LDAP related Error: some quires fro siteminder when connecting to LDAP Sunone/Redhat Directory Server as policy store fails when doing a search and gives below error[CA.XPS:LDAP0014][ERROR] Error occurred during "SearchExt" "(&(xpsNumber=*)(!(xpsCategory

book

Article ID: 49082

calendar_today

Updated On:

Products

CA Single Sign On Secure Proxy Server (SiteMinder) AXIOMATICS POLICY SERVER CA Single Sign On SOA Security Manager (SiteMinder) CA Single Sign-On

Issue/Introduction

Description:

Policy server fails to complete the LDAP search quires when connecting to LDAP sunone Directory server or Redhat Directory Servers and throws below error:

[14725/-382837872][Tue May 22 2012 10:49:34][CA.XPS:LDAP0014][ERROR] Error occurred during "SearchExt" for "(xpsNumber=*)", text: Timed out 

[14725/-407159920][Tue May 22 2012 11:08:50][CA.XPS:LDAP0014][ERROR] Error occurred during "SearchExt" for "(&(xpsNumber=*)(!(xpsCategory=1))(modifytimestamp>=0))", text: Timelimit exceeded 

This indicates the search policy server was doing was not completed and timed out. This will make policy server slow when we make some changes specially through WAMUI.

Solution:

The solution to these errors add the below registry entry in sm.registry for Linux or add in registry for windows,

HKEY_LOCAL_MACHINE\SOFTWARE\Netegrity\SiteMinder\CurrentVersion\LdapPolicyStore=330553292

SearchTimeout= 0x258; REG_DWORD

This will increase the LDAP search time, this can be more depending upon the envirnoment. LDAP servers may need to be tuned more.

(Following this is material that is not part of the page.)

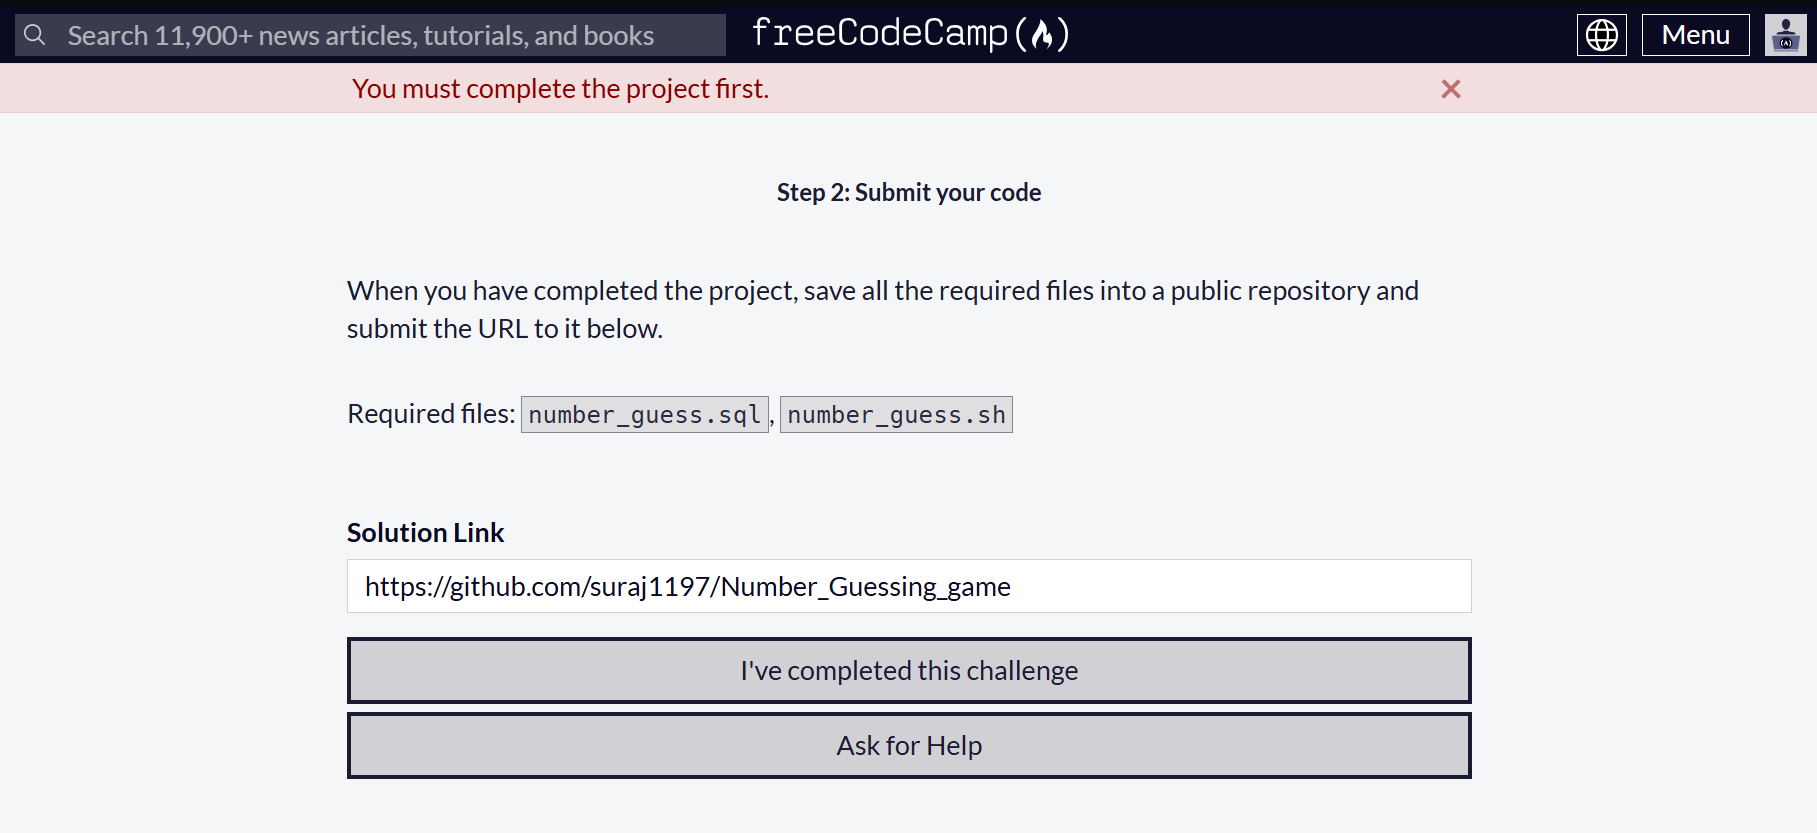Select the Solution Link input field
1817x833 pixels.
click(x=908, y=586)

  1. Make sure that the LDAP cache on the LDAP server is sized properly.

    consider increasing if at 100%

  2. "nsslapd-allidsthreshold" (Default is 4,000). Increase to 20,000. You might need to increase higher.

  3. Possibly consider the following SunOne parameter: nsslapd-search-tune

    Set it to 59.

Environment

Release:
Component: SMPLC